Altgens and former Texas Governor John Connally met by chance in Houston a short time later.[o] Connally told Altgens that he also had been called to testify and received airfare, but he decided to cash the check and spend the money. Connally pressed Altgens to spend his as well. Altgens later learned that they were not required to attend.
In 1979, after 40 years with the AP, Altgens retired rather than accept a transfer to a different bureau. He stayed in Dallas and took a job with the Ford Motor Company working on displays and exhibits. Altgens also spent time answering requests by assassination researchers, and his reminiscences were included in several publications and discussions:
Pictures of the Pain and That Day In Dallas
Starting in 1984, Altgens shared personal details and recollections in letters and telephone conversations for the book Pictures of the Pain: Photography and the Assassination of President Kennedy (1994).[p] His story would be expanded and highlighted for the 1998 follow-up That Day In Dallas. In his correspondence, Altgens said he expected that some controversy over the details of the assassination would always exist, but those researchers who tried to sway him from the Warren Commission's conclusion (that Oswald, acting alone, killed Kennedy) had failed to do so.[q]

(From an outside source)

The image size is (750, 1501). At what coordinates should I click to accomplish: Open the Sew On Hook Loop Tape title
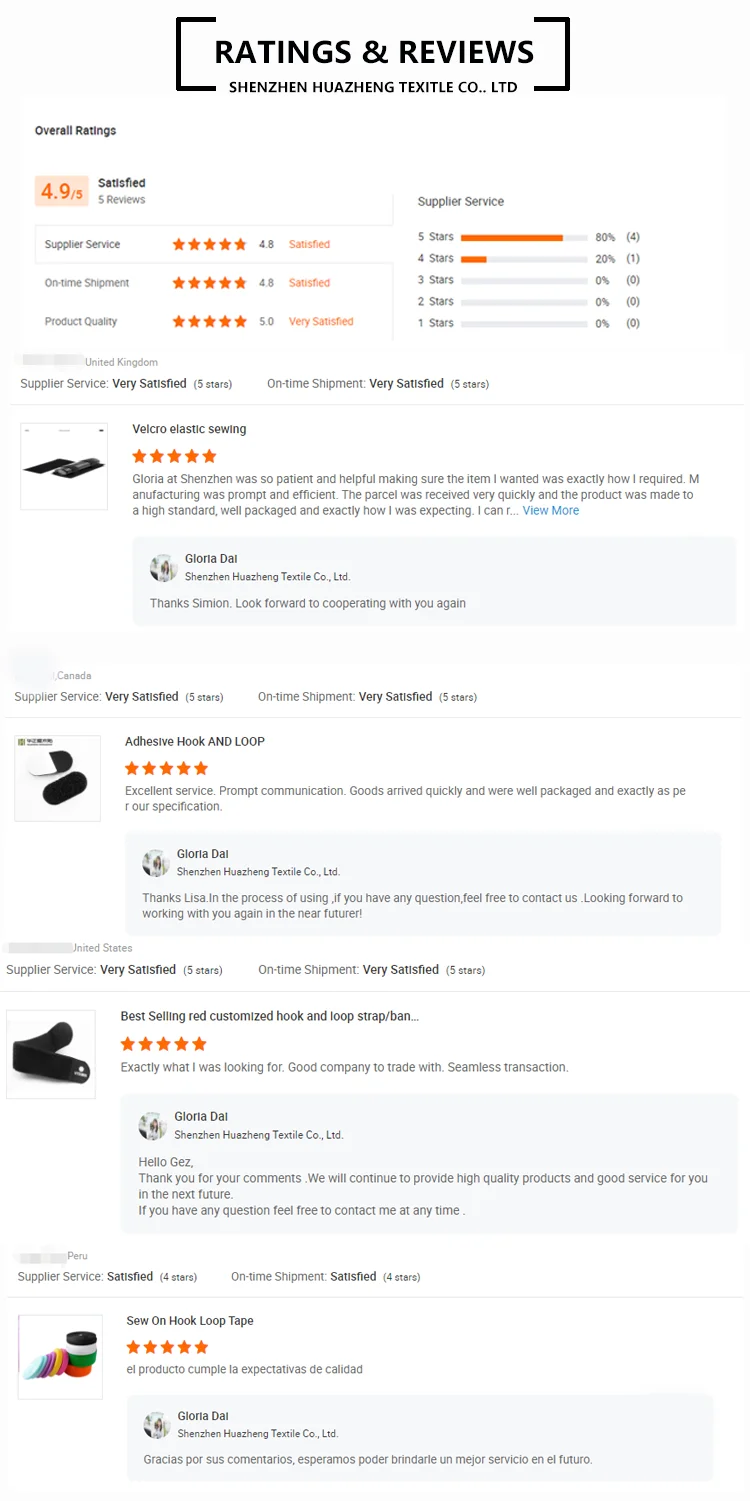190,1321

Reporters Remember 11-22-63
In November 1993, Altgens took part in Reporters Remember 11-22-63, a panel discussion at Southern Methodist University in Dallas including journalists who shared their experiences from 30 years before. Moderator Hugh Aynesworth introduced Altgens and reminded attendees of the controversy over the man in his picture who resembled Oswald.
Altgens described what he saw following the fatal shot to JFK. "There was no blood on the right-hand side of his face; there was no blood on the front of his face. But there was a tremendous amount of blood on the left-hand side and at the back of the head." This suggested to Altgens that the gunshots came from the rear, because he should have seen some evidence otherwise. He also remembered seeing Jackie Kennedy on the trunk of the limousine, and thinking that she was frightened by the events and was trying to get away.
No More Silence
Altgens shared a story about Billy Lovelady for No More Silence: An Oral History of the Assassination of President Kennedy (1998). Lovelady had contacted Altgens and asked him to deliver a copy of the first photograph along Elm Street. Altgens was met instead by Lovelady's wife, who said her husband would never agree to be interviewed. The couple had moved several times, but they were still being harassed by people who wanted the shirt Lovelady was wearing when Kennedy was shot.[r]
Altgens also said he had told FBI agents that he might have had better pictures for investigators if he had been allowed to stay on the overpass. "By being up there, I would have been able to show the sniper."
On December 12, 1995, Ike and Clara Altgens were found dead in separate rooms in their home in Dallas. A Houston Chronicle article quoted a nephew, Dallas attorney Ron Grant, as saying his aunt Clara had been very ill with heart trouble and other health problems, and both of them had long suffered from the flu. Carbon monoxide poisoning from a faulty furnace may also have played a role in their deaths. Altgens was survived by three nephews, and his wife by two sisters.
At first I thought the shots came from the opposite side of the street. ... I did not know until later where the shots came from. I was on the opposite side of the President's car from the gunman. He might have hit me.
And, thinking that they had the assassin cornered up in this knoll area—and it seemed rather strange, as I say, because knowing that the shot came from behind, this fellow had to really move in order to get over into the knoll area.